The last week has been a blur. An experiment that spent the last year not working suddenly decided to work. This propitious occasion heralded a race against time where every moment was precious as I pushed inexorably toward the end result because, gosh darn it, if science decided to start working for me, I wasn’t going to waste this opportunity! Success came at the price of forgoing relaxing dinners at home with a good book for staying in lab late with only my proteins for company. Yet, I was glad to do it. After all, I am pretty sure my forehead was beginning to develop a dent from where I had spent the last year banging it against a wall, and this glimmer of success was enticing (and hopefully not as ephemeral) as a mirage in a desert to dying man.
Yet, my success had to come at a point where my margin of error was thin. If I messed my experiment up, I wouldn’t have new data for my poster. If I messed it up, I would have to wait until I got back from LA to repeat it when maybe my proteins would be less cooperative. If I messed it up, then all this work would be for naught. I couldn’t mess up.
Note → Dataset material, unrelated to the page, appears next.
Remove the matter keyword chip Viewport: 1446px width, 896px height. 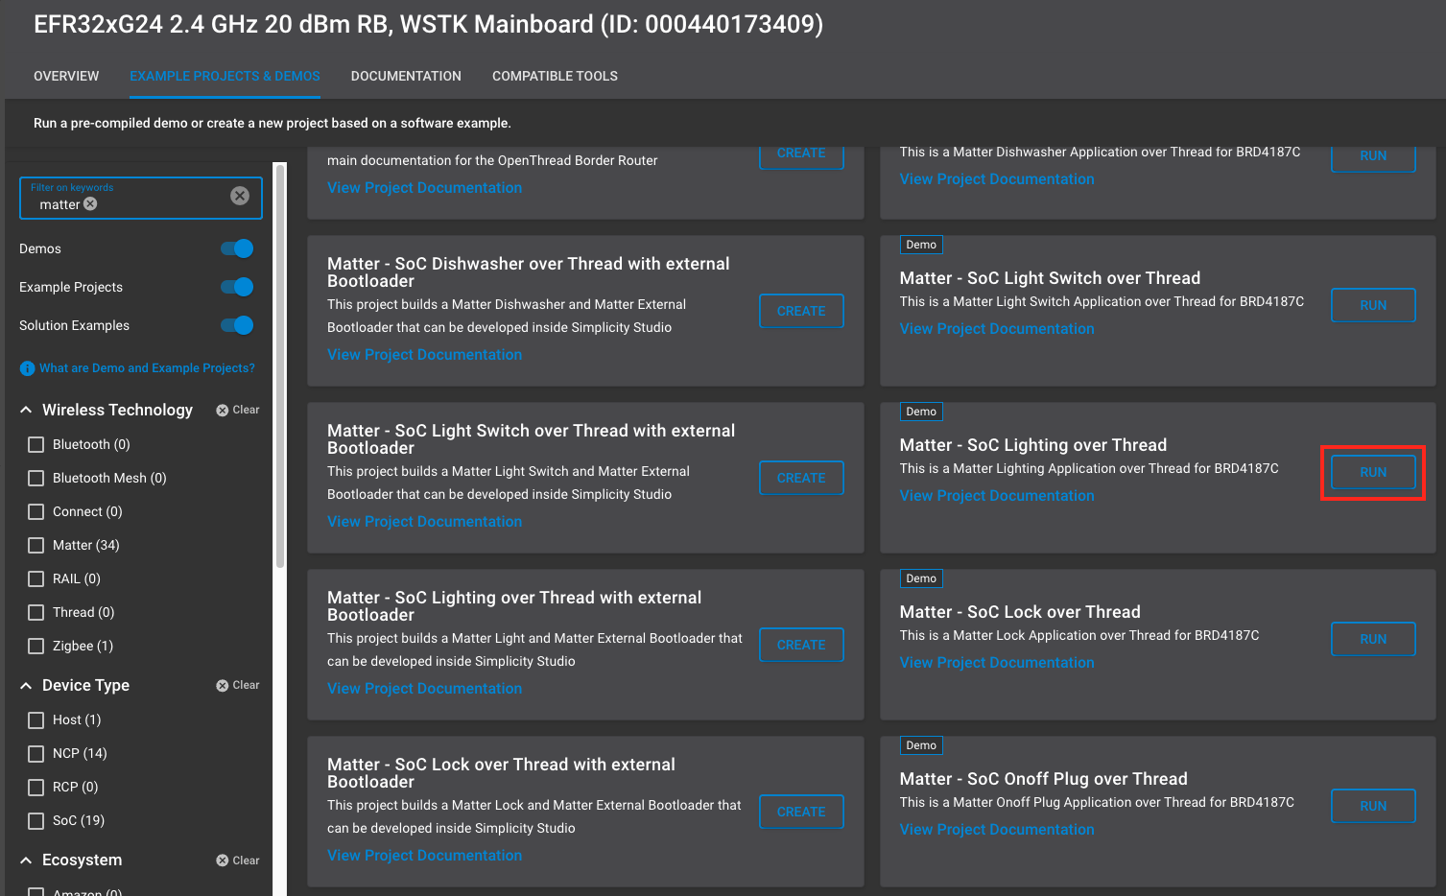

That is how I found myself at ten o'clock at night on Thursday, staring at a gel with bated breath, crossed fingers, and flittered heart, barely able to believe my eyes. That is how I found myself at 2am on Friday, editing figures on my poster while simultaneously trying to pack and clean my apartment. That is how I found myself eight hours later the same day, literally running around campus trying to get my poster printed before my flight left at noon. That is how I found myself, landed in LA with a poster in hand, in open awe that I had somehow survived and things had worked out alright in the end.
Things actually worked.
With that auspicious start to my week in LA, I am excited for the Biophysical Society Annual Meeting, I am excited to hear about interesting research, and I am excited to do it all with my sister, Monica.